Registration for this workshop is open!
Natural dyeing has a long and rich history in communities around the world. In this workshop we will explore using colours from seasonal plants, nuts, and berries, as well as kitchen waste to dye cotton.
We will explore the processes of mordanting cloth, preparing dye materials, techniques such as bundle dyeing, and aftercare of naturally dyed fabrics. We will connect with and give gratitude to the plants that we dye with and each take home a naturally dyed cotton bandana.
This workshop welcomes folks of all levels of experience. All materials are provided.
Session price: $75 +HST. If cost is a barrier, please see our Economics for a Changing World page for sliding-scale and mutual aid options.
Meet your instructors:
Nimra Bandukwala (she/her) is a community-engaged visual artist and maker of crafts. She grew up in Karachi and currently lives on the traditional territory of the Anishinaabe, Haudenosaunee, and Attawandaron peoples, in Cambridge Ontario.
She comes from a lineage of women who crafted with what they had, appreciated and grew plants, and valued the lives and stories of materials. She creates paints, dyes, and sculptural pieces with plants, rocks, and shells while exploring our complex relationships with these materials. She co-leads Reth aur Reghistan, a multidisciplinary arts project that engages with folklore from Sindh through artmaking and poetry (sculpturalstorytelling.com).
You can join her creative experiments on Instagram @nimrabandukwala.art and find her at nimrabandukwala.com.

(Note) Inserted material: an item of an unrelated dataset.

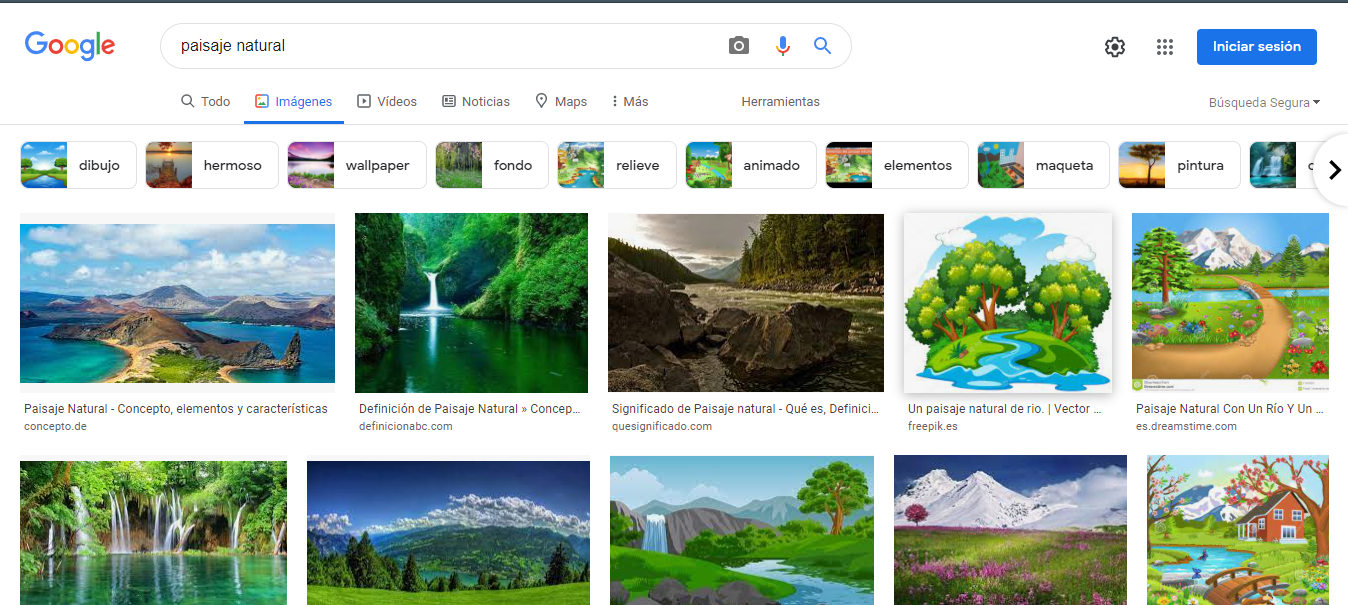The height and width of the screenshot is (605, 1348).
Task: Open Herramientas search tools
Action: 780,101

Miki Tamblyn is a poet, printmaker, wildlife biologist and student of the more-than-human world. They grew up shape-shifting and running amok in the boreal forest on traditional Anishnaabe territory in so-called ‘Thunder Bay’, and have now lived and loved along the banks of the Eramosa River for 6 years or so, on and off.
Miki loves to feel big feelings, make things with her hands and sing with others as much as possible. They especially love to care for and support smaller beings, and they’ve practiced this care as a wildlife rehabilitator, raptor trainer and primate researcher before finding the magical world of outdoor school.
Miki seeks to play, explore creature senses, and celebrate life in all its queerness, diversity, joy and abundance. They especially love all things amphibious, poetic and make-believe.